Dec 01, 2014 06:17 PM EST

There's a reason the African lion is the most feared predator in the wild, given their strength and agility. But one man known as "The Lion Whisperer" is showing the softer side of these African cats, going against the common notion that they are just mindless meat-eating machines.

Kevin Richardson, a self-taught animal behaviorist, gets up close and personal with a band of 26 lions as shown during a CBS report with correspondent Clarissa Ward, which aired Nov. 30.

In the heart of South Africa, in the town of Johannesburg, Richardson spends his days with his pride of 400-pound lions, which he adopted to save them from a legal, but cruel tourism industry.

Canned Hunting: Legal and Lethal

Lion cubs are the cute and cuddly attractions in dozens of tourist parks, such as The Lion Park where Richardson once worked. Tourists, many of them American, pay top dollar to pet these beautiful creatures, fueling this multi-million dollar industry. But little do they know that with each pet of fur, they are directly contributing their death.

In the controversial practice of "canned hunting," participants pay up to $100,000 to hunt the animal in an enclosure, keeping it as a sort of trophy. Especially for those cats that have spent their entire lives in captivity - such as those in the aforementioned petting parks - the practice is essentially like shooting fish in a barrel.

These parks are constantly breeding lions to ensure that it has a year-round supply of cubs. As the lions get older and become more dangerous to humans, they are supposedly given to good homes, when in reality most of them become victims of canned hunting.

"Well, the question I have is where are these good homes? Because I'd like to visit a few of those good homes myself, and maybe even some of my cats could go to these good homes," Richardson told CBS. "The reality is there aren't any."

Some park operators, including Richardson's former boss Rodney Fuhr, even claim that their facilities aid conservation efforts and create interest in the animals.

"There is no other market for adult lions other than the hunting industry," Chris Mercer, who is running a campaign to outlaw the legal practice, said in the CBS report. "Lions eat meat. Meat's expensive. So every day that huntable lion remains with the breeder is money lost. They have to get rid of it. And it's the hunting operation that takes it."

King of the Jungle?

The reality is that African lions are quickly becoming an endangered species, and the canned hunting industry isn't helping. Their numbers have been cut in half since 1980, and experts estimate there are fewer than 21,000 of them in sub-Saharan Africa, according to Defenders of Wildlife.
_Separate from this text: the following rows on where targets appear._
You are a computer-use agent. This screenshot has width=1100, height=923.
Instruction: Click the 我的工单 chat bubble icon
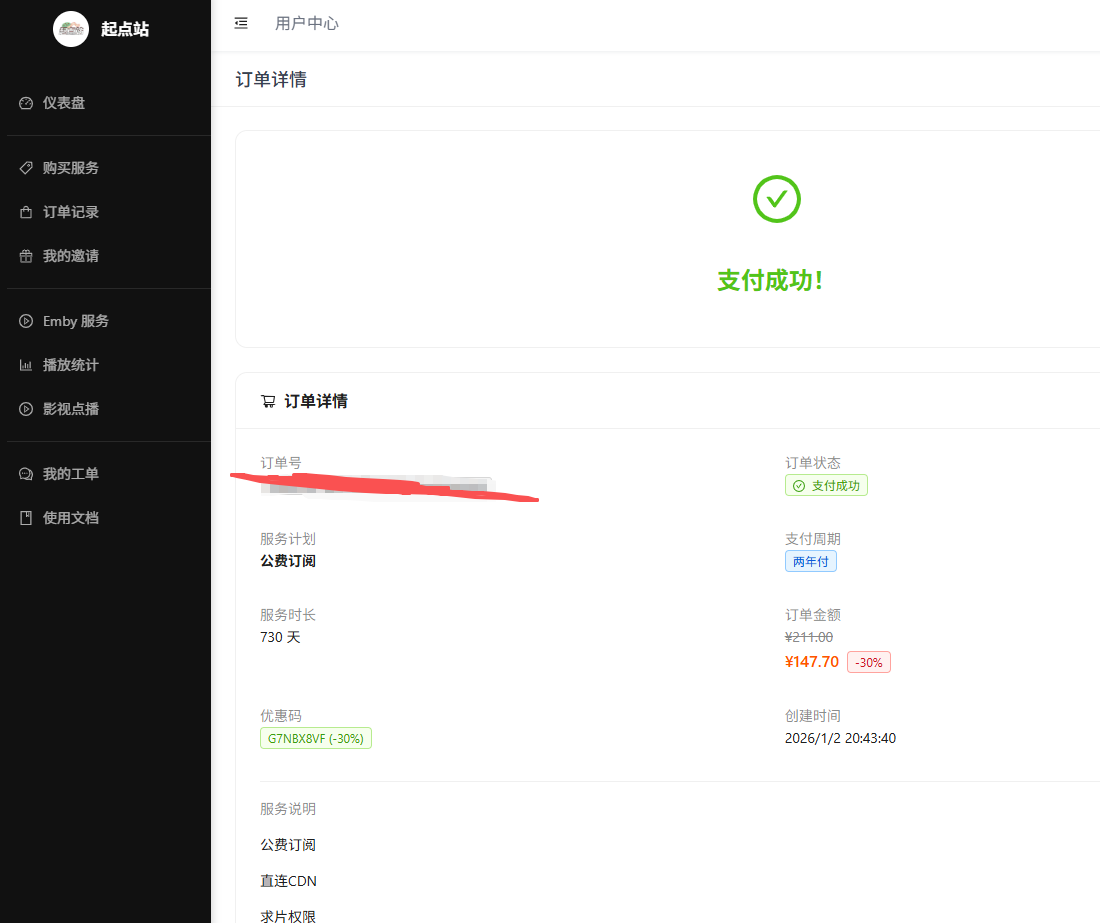(x=26, y=474)
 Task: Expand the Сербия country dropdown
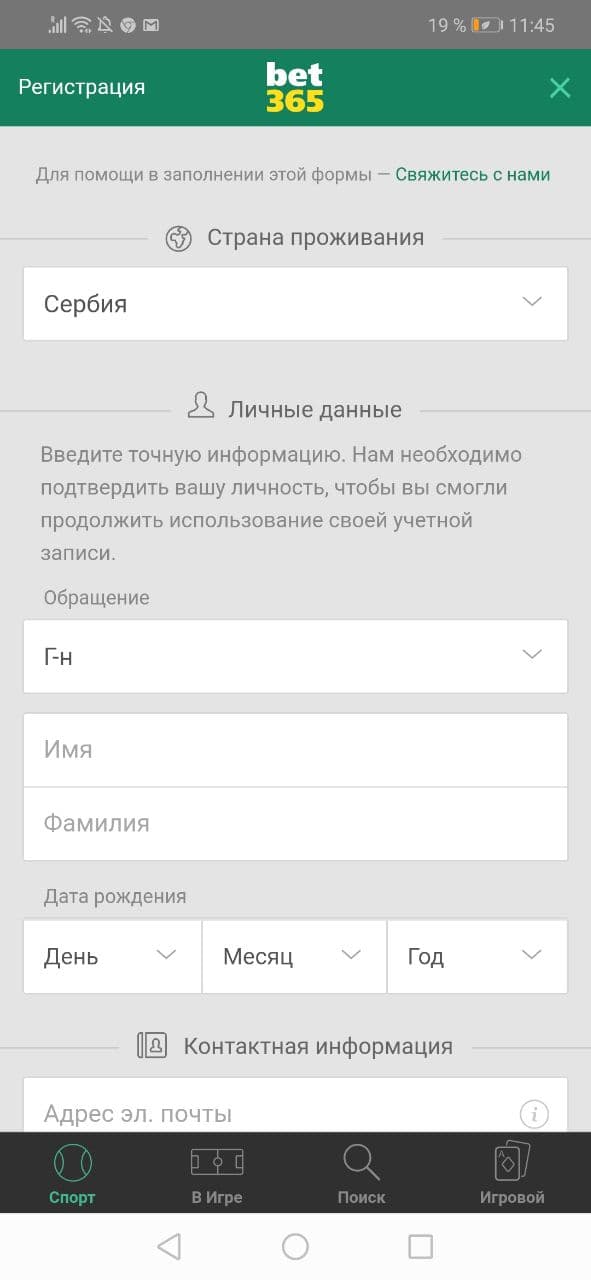pyautogui.click(x=295, y=303)
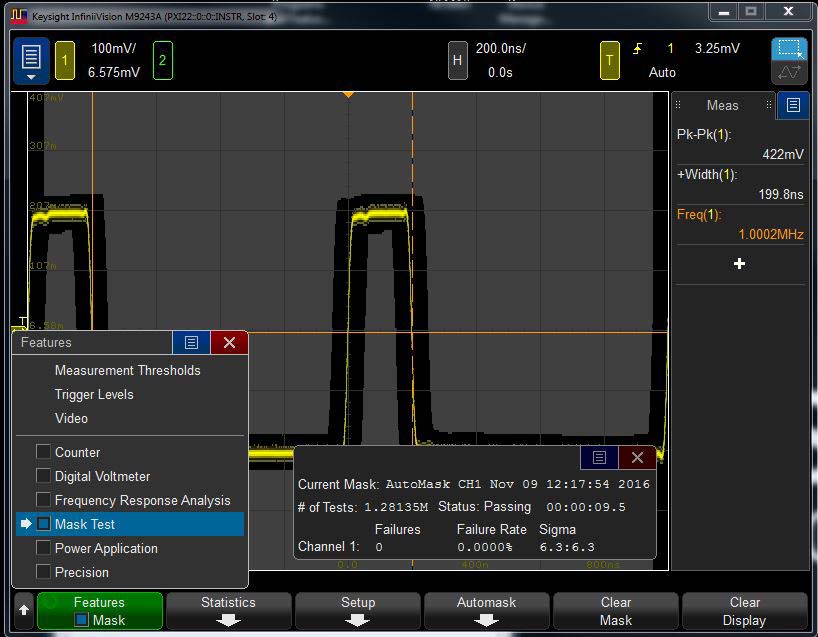
Task: Select channel 1 yellow badge
Action: click(65, 60)
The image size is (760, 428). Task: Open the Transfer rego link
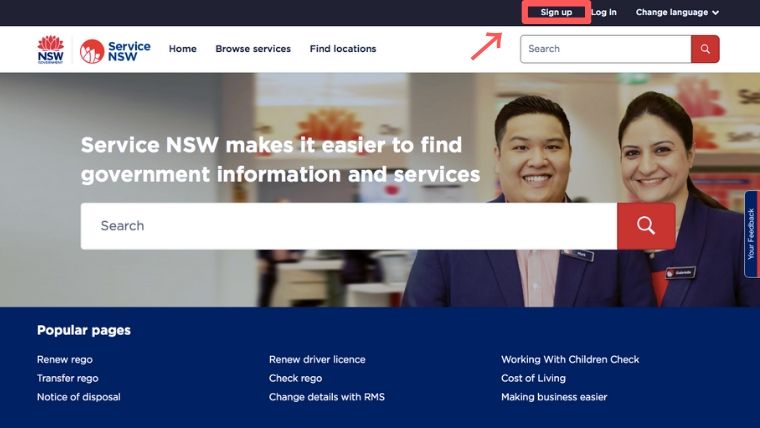(67, 378)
The International Union for Conservation of Nature (IUCN) has classified the African lion as "vulnerable." And though some contend that trophy hunting is necessary to finance some African communities, "there is concern that current management regimes can lead to unsustainable offtakes," an IUCN report noted.

But recent findings from the World Travel and Tourism Council say that travel and tourism have contributed about 9.5 percent of South Africa's economy, as well as supported 645,000 jobs and generated $200,00 million annually.

Regardless of the benefits of canned hunting, and the legality of it, wildlife advocates are nonetheless calling for an end to it.

"Listing African lions as an endangered species and banning trophy imports to the US would send an important message," wrote Jeff Flocken, of the International Fund for Animal Welfare, in a National Geographic op-ed. "The African lion is disappearing, and the global community needs to act to stop the trend before it is too late or too costly to reverse."

Though canned hunting may still be on ongoing issue, it's one that Richardson's lions don't have to worry about. For now, he will still be running and playing with his adopted family, as an equal.

"I formed relationships with a bunch of lions, unknowingly at the time what the consequences potentially later on down the line would be," he told CBS. "But I'll be the first to admit that it's an emotional connection that I have. And I can't just turn my back on them now."